Bien que l’on observe une certaine progression de l’importance accordée aux enjeux climatiques et de la biodiversité dans les prises de décisions des pouvoirs politiques et du secteur des affaires, c’est d’une stratégie commune et réfléchie que nous devons nous doter. Une stratégie qui permet d’intégrer la protection de la biodiversité au cœur du développement économique du Québec, et à laquelle doit se rattacher un financement assurant sa mise en œuvre. Par exemple, en augmentant les sommes consacrées à la conservation, la protection, la restauration et l’aménagement de la biodiversité au ministère de l’Environnement et de la Lutte contre les changements climatiques et dans les autres ministères concernés ; en bonifiant le Fonds des municipalités pour la biodiversité ; ou encore en mettant en place des mécanismes qui permettraient aux municipalités de varier leurs sources de revenus pour compenser les pertes en impôts fonciers. 

Le Plan pour une économie verte (PEV), présenté par Québec à l’automne 2020, est assorti d’une enveloppe de 6,7 milliards de dollars sur cinq ans pour la réalisation d’un plan d’électrification et de lutte contre les changements climatiques.
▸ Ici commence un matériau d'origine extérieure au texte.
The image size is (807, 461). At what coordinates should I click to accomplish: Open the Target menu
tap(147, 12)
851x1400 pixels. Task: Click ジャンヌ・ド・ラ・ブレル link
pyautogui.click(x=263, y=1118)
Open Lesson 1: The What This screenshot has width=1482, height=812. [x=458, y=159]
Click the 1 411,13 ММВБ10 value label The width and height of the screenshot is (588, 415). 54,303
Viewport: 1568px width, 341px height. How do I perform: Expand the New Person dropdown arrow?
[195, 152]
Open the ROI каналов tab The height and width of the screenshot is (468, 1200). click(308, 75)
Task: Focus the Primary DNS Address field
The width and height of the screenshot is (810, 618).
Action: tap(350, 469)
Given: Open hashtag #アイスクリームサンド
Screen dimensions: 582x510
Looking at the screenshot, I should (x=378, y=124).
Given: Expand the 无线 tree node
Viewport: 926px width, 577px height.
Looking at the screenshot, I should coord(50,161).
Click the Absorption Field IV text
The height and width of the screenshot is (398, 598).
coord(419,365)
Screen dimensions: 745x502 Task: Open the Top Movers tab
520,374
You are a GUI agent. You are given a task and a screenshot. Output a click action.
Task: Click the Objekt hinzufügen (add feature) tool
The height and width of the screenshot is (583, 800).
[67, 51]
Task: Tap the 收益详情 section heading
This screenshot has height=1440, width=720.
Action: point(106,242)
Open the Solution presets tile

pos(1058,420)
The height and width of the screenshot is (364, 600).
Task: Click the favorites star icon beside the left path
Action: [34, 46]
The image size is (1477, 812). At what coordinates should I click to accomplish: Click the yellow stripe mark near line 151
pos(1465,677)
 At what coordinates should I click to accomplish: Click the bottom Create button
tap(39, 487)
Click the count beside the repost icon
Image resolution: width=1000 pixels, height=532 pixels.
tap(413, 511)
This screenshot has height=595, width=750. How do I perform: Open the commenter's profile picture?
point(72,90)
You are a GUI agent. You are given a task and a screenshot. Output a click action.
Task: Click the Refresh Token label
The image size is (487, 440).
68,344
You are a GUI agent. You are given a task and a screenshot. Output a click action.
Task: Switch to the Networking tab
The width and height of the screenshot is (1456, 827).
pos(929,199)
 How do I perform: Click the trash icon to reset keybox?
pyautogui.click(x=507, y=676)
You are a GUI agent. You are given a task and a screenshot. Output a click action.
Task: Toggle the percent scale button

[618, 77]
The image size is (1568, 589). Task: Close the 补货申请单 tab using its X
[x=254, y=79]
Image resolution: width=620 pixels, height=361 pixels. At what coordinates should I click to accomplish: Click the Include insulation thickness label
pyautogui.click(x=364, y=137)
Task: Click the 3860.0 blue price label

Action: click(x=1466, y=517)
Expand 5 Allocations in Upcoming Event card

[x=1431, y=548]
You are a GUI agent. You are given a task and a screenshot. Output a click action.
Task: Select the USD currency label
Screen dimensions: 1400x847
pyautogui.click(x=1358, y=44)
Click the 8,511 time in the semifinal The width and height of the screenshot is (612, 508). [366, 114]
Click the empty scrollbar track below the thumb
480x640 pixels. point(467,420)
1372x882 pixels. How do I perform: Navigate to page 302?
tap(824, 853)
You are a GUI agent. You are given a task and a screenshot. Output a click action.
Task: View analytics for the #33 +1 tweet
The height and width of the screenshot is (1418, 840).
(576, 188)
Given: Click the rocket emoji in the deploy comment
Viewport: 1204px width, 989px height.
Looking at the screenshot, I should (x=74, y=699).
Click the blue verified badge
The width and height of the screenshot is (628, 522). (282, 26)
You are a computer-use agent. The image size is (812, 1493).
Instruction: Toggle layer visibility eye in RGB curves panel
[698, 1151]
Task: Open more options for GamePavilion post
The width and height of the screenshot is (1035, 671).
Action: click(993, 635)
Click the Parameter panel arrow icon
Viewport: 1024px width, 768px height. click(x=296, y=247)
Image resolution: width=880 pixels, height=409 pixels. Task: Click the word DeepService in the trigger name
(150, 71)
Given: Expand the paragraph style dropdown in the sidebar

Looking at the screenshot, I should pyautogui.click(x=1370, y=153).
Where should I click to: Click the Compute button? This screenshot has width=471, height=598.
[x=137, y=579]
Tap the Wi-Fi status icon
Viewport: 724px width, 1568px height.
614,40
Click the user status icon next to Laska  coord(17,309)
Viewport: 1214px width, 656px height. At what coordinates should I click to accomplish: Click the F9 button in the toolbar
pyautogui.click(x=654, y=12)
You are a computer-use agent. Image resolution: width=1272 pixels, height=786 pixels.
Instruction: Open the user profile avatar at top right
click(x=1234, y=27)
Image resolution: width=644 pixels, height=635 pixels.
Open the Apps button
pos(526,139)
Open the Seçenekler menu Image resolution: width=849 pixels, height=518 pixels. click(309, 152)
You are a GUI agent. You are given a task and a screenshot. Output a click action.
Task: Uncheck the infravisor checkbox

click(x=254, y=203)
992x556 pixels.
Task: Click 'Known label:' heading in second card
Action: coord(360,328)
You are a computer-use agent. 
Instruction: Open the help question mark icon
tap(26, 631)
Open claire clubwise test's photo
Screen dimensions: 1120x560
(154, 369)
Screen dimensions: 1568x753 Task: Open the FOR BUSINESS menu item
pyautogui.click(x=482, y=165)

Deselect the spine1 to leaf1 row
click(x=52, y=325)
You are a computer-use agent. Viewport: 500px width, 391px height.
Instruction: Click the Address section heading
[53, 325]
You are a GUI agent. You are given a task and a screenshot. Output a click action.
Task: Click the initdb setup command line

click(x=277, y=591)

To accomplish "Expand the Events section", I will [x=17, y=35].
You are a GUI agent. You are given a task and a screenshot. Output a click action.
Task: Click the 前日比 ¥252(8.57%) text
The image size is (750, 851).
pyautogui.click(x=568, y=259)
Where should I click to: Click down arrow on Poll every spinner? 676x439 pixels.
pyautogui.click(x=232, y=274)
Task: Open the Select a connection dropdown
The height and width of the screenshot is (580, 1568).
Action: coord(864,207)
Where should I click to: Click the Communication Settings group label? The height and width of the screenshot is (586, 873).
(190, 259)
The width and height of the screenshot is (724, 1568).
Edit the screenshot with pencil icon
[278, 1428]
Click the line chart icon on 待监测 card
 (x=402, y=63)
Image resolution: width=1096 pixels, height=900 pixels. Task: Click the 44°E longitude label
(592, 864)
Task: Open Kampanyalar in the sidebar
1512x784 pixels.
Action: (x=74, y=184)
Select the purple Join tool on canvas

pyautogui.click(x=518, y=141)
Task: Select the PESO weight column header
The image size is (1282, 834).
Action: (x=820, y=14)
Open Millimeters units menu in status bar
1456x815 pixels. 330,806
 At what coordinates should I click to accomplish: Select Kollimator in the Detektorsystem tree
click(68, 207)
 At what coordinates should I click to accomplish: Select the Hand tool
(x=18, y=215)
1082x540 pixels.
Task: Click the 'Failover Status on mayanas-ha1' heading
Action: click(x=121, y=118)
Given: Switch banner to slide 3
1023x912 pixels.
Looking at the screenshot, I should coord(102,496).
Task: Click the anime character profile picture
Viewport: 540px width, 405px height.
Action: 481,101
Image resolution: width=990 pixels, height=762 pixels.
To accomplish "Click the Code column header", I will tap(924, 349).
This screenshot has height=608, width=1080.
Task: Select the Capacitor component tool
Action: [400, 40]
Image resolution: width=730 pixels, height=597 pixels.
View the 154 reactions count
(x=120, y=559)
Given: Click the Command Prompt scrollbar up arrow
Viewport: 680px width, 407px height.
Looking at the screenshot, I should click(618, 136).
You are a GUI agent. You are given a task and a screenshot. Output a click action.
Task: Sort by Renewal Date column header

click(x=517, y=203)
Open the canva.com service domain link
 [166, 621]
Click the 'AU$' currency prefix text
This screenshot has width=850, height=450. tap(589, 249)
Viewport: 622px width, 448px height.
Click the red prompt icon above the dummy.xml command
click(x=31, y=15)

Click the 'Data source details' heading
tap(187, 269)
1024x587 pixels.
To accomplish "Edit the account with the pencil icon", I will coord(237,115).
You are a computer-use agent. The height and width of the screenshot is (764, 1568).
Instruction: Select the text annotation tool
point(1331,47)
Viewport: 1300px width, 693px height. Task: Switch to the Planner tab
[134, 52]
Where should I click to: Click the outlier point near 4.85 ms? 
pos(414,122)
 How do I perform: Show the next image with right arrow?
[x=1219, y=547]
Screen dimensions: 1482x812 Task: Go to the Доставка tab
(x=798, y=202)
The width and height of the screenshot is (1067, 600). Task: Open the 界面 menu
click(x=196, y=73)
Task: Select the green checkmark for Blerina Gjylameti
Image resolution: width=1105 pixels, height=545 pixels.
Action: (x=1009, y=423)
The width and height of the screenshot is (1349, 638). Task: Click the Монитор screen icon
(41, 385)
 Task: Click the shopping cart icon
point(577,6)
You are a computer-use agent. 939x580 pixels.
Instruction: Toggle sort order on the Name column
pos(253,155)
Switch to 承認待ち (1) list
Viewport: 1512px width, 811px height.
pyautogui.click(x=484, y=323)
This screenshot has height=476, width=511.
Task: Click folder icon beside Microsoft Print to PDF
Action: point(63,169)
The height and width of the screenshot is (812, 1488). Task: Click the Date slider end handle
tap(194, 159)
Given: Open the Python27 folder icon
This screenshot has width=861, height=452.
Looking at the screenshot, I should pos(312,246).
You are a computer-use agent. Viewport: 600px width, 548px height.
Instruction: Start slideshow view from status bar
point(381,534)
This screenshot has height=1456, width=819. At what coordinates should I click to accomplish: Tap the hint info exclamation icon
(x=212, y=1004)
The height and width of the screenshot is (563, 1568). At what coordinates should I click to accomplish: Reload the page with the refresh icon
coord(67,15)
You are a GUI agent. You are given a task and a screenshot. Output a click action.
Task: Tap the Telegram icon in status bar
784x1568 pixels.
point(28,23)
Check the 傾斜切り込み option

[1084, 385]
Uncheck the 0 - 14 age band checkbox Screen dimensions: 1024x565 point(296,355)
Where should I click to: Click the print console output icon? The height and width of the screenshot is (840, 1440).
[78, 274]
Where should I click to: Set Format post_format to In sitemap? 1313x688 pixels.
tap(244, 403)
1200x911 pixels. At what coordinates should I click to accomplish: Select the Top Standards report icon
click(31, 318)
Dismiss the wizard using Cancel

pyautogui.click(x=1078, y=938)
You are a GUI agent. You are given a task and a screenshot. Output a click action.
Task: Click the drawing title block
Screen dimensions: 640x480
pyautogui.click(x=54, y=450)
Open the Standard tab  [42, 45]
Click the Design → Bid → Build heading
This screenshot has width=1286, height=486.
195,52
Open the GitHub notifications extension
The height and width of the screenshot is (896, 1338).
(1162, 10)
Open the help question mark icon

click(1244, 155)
Le Québec devrait en faire autant pour assurer le maintien de la biodiversité. 

Les recommandations pour la protection de la biodiversité et les actions à entreprendre pour y parvenir sont connues, il est maintenant temps de les mettre en œuvre. Dotons-nous d’un véritable plan d’action incluant des objectifs, des cibles intermédiaires, des programmes et des gestes concrets, allouons-leur les budgets requis et établissons des mécanismes de suivi et de révision des objectifs. Parce que 2030, c’est demain matin.